* _Reading text_
^^^^^^^^^^^^^^^^
But you can bet Scaramanga’s third nipple that the Bond villain is probably the best role any actor can land in terms of having fun on a Bond film. In fact, Bond films are probably the only place where the villain can be free to be as outlandish and scene gluttonous without fear of totally overshadowing the blunt instrument that is 007. I don’t think Roger Moore or Sean Connery felt like Michael Keaton did going up against Jack Nicholson’s grand larceny of scenes in Batman. Bond is never the comic relief, he’s the straight man anchoring the film while the villain is free to take a jet pack ride through the stratosphere of over the top performances in a Bond film. Skyfall’s Silva seems to borrow most of his crazy…and hair care tips from A View To a Kill’s Walken, while carving out his damaged psyche and motivation from the same cloth as Goldeneye’s Alec Trevelyan, and finally a referral from Jaws’ orthodontist. While Blofeld is probably Bond’s biggest nemesis, his kind of villain is probably never going to make an appearance in the 21st century world of Bond and QUANTUM.

With the Craig era of Bond villains, we get a more subdued and not quite so flamboyant performance and back story… That is until we reach Javier Bardem in Skyfall. Le Chiffre is hardly bombastic, with his plans. He hires a bomb maker to blow up the maiden flight of an airline in order to tank the stock… helping to fund terrorism. He intends to make up his losses to his war mongering clients by winning it all on cards. He’s sort of a down on his luck villain that cries blood. In Quantum of Solace, we have a somewhat green terrorist… get it, green? Well, at least he pretends to be trying to save the planet, but it’s all about money in the end. Dominic Greene isn’t even that much of a physical threat… sure, with a gun, he’s dangerous because he’s nuts, but he doesn’t even appear all that smart… just opportunistic. His death doesn’t even come at the hands of Bond, but played as a footnote, related to Bond by M. He was found with two slugs in the back of his head and a stomach full of motor oil. Now, why they bothered to do an autopsy with the apparent cause of death as lead poisoning and cranial ventilation, I don’t know.

When we get to Skyfall, the rules change, somewhat. As I said, Silva could be most closely compared to Alec Trevelyan in his back story; a field agent who ended up being a little more of a hacker than he should have been, traded for other agents, betrayed by M and MI6. He finds his place in the Pantheon of Bond Villains with the three basic traits: physical deformity – collapsed face and damaged vocal cords from a faulty cyanide pill, brilliant – cyber terrorist extraordinaire who outwits Ben Winshaw’s young and geeky Q, crazy as balls – bent on revenge against M and MI6. But where other Bond villains rely on sophisticated torture devices and henchmen to soften up Bond, Silva used a very simply tactic; sexual harassment. That scene was ridiculously uncomfortable yet ten times better than Le Chiffre “scratching” of Bond’s balls.
^^^^^^^^^^^^^^^^
* _Listing_
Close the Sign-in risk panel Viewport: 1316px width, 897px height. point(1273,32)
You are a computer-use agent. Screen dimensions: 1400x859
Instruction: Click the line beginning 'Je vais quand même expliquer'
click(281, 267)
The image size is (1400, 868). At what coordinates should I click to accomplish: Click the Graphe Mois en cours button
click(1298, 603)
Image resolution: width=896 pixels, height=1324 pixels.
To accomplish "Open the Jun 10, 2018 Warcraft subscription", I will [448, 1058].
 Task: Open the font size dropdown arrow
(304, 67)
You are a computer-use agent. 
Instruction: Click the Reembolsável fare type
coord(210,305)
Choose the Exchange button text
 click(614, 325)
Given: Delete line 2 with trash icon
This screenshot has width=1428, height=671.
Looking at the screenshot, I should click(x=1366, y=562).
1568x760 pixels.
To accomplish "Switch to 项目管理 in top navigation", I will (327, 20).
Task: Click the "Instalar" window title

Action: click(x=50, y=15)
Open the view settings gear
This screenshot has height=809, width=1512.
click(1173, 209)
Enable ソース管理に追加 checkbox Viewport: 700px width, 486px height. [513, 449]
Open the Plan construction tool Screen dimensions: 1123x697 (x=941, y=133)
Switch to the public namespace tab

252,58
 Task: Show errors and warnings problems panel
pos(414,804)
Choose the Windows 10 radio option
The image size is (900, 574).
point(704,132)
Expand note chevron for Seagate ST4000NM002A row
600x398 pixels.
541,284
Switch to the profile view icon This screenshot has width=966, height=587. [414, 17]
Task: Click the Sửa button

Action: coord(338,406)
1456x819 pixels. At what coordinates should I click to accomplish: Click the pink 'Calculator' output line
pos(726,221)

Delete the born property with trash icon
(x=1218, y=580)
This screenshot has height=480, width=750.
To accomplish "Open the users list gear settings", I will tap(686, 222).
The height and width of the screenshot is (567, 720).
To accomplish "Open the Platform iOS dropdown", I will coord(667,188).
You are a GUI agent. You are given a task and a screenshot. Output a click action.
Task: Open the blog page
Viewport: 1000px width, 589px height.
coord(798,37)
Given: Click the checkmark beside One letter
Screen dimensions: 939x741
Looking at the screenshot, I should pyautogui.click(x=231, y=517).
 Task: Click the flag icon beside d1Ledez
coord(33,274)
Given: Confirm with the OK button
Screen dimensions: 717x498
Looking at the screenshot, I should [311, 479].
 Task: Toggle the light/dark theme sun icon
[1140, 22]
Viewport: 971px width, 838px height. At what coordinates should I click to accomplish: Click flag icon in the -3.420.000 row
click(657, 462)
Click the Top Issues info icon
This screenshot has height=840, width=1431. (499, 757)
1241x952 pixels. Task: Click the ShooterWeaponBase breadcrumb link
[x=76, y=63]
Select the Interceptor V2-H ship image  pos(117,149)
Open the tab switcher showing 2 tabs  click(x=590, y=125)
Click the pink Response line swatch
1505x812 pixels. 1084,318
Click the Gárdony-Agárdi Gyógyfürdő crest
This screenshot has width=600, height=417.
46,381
^^^^^^^^^^^^^^^^
* _To do_
[1] Repeat word for word the stretch of the Bond villains essay from "When we get" through "of Bond’s balls.".
[2] List the three basic traits that the Bond villains essay says earn Silva his place in the Pantheon of Bond Villains.
[3] According to the Bond villains essay, in what condition was Dominic Greene found dead?
Draw only on the Bond villains essay when responding.

* _Answers_
[1]
When we get to Skyfall, the rules change, somewhat. As I said, Silva could be most closely compared to Alec Trevelyan in his back story; a field agent who ended up being a little more of a hacker than he should have been, traded for other agents, betrayed by M and MI6. He finds his place in the Pantheon of Bond Villains with the three basic traits: physical deformity – collapsed face and damaged vocal cords from a faulty cyanide pill, brilliant – cyber terrorist extraordinaire who outwits Ben Winshaw’s young and geeky Q, crazy as balls – bent on revenge against M and MI6. But where other Bond villains rely on sophisticated torture devices and henchmen to soften up Bond, Silva used a very simply tactic; sexual harassment. That scene was ridiculously uncomfortable yet ten times better than Le Chiffre “scratching” of Bond’s balls.

[2]
- Physical deformity: a collapsed face and damaged vocal cords from a faulty cyanide pill
- Brilliance: a cyber terrorist extraordinaire who outwits the young and geeky Q
- Being crazy: bent on revenge against M and MI6

[3] He was found with two slugs in the back of his head and a stomach full of motor oil.